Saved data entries

####################

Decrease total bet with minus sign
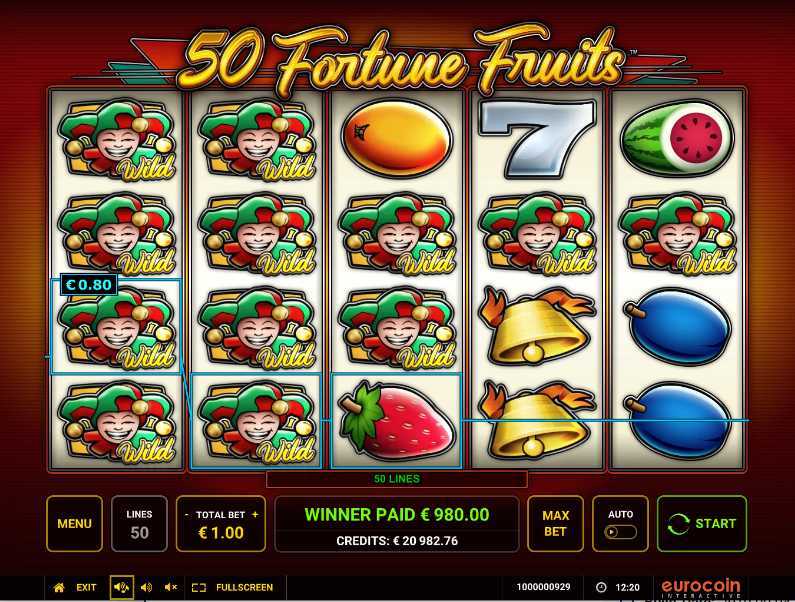This screenshot has width=795, height=602. [187, 515]
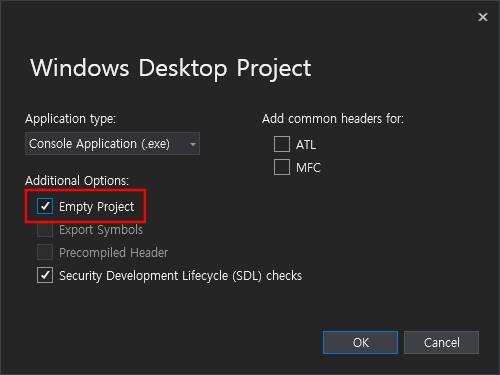Uncheck the Empty Project checkbox
The image size is (500, 375).
pyautogui.click(x=45, y=206)
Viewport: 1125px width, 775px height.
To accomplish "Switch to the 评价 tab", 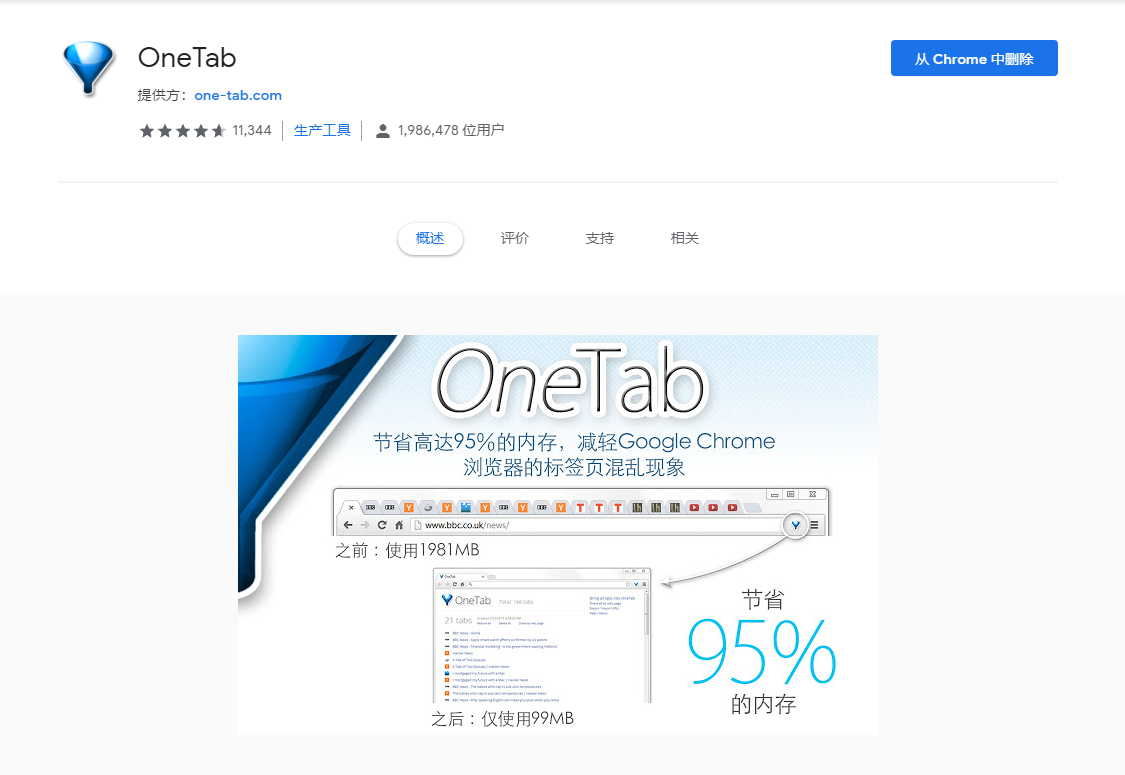I will point(514,238).
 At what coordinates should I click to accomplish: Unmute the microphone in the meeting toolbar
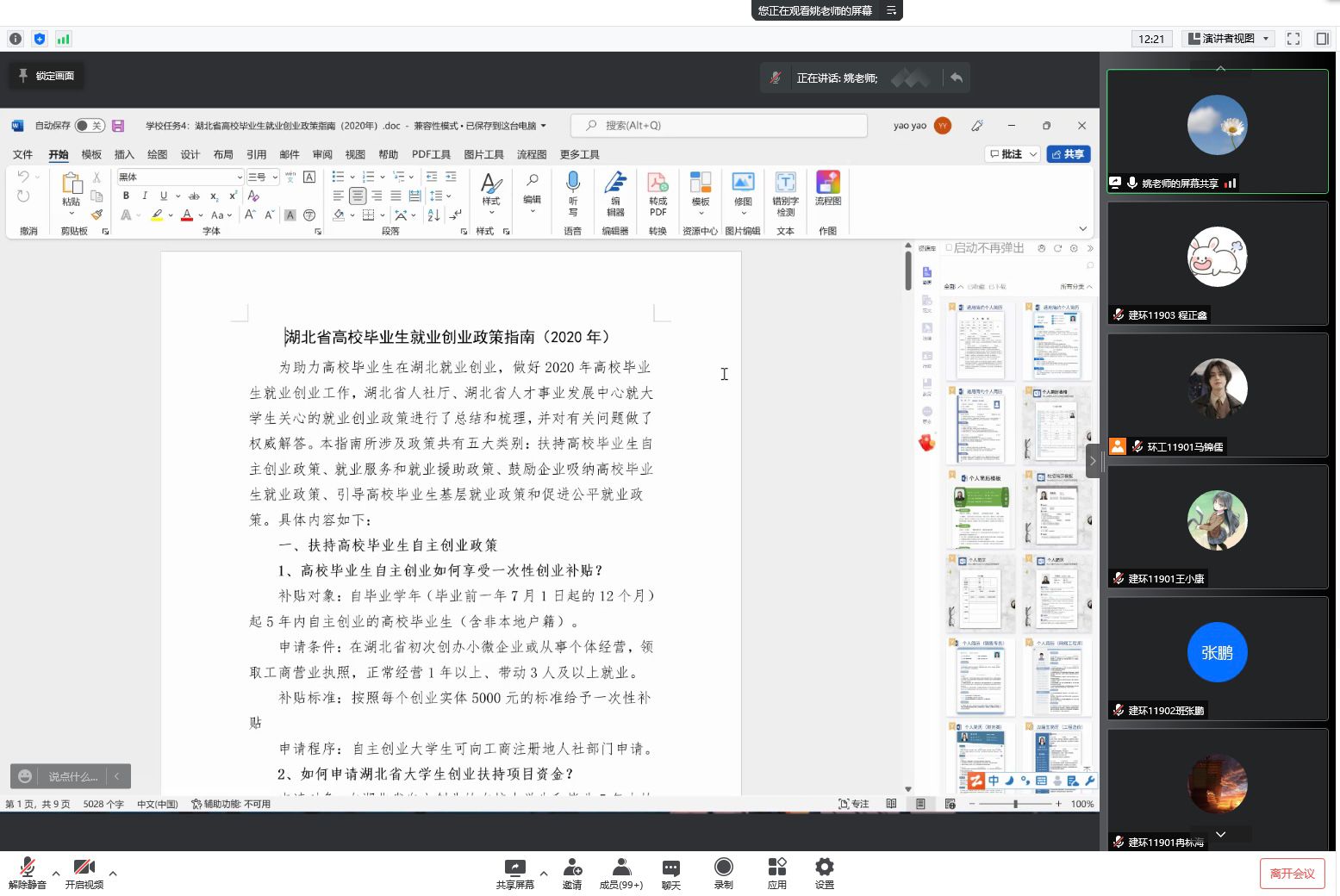[x=28, y=872]
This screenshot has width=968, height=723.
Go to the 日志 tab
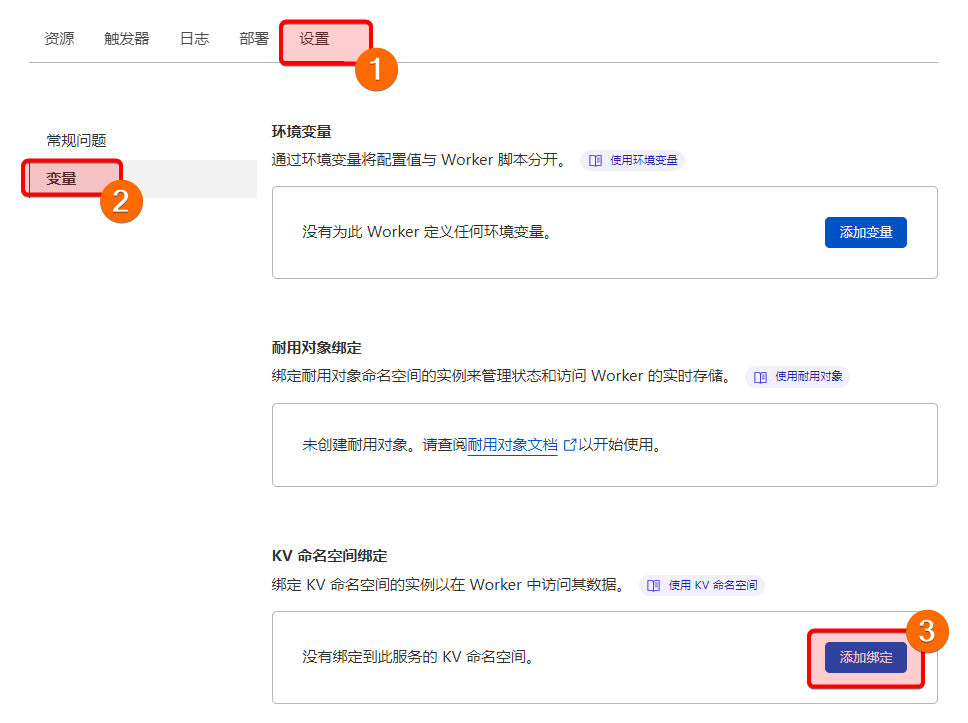pos(194,39)
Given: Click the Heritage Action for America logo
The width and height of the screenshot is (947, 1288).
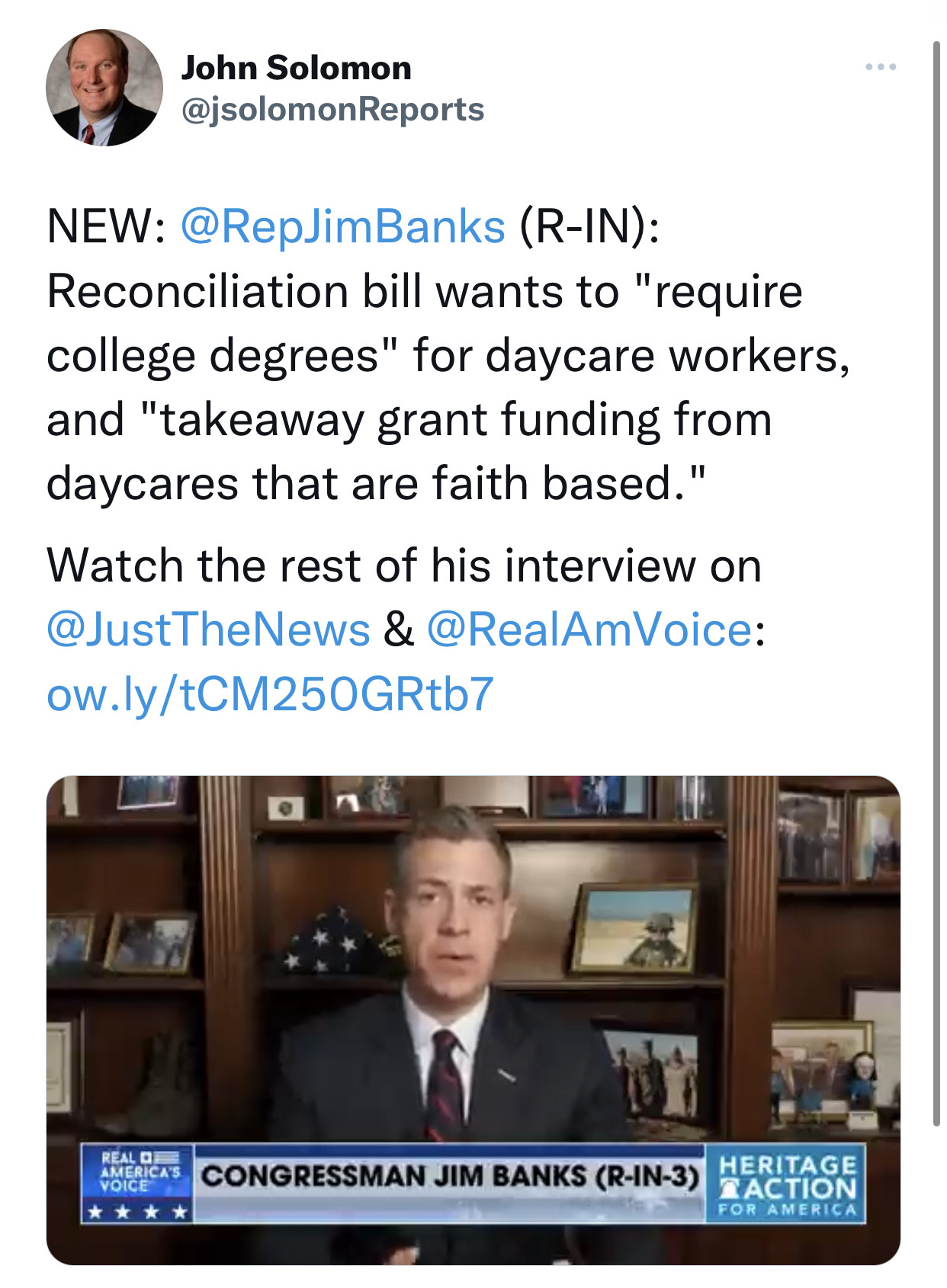Looking at the screenshot, I should click(x=786, y=1184).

####################

(ABOUT THIS EXERCISE) Beginning at the line with "The width and", reproduce word for word each line through the last line of the records. Include both ends but no pictures.

(YOUR SOLUTION)
The width and height of the screenshot is (947, 1288).
Looking at the screenshot, I should click(x=786, y=1184).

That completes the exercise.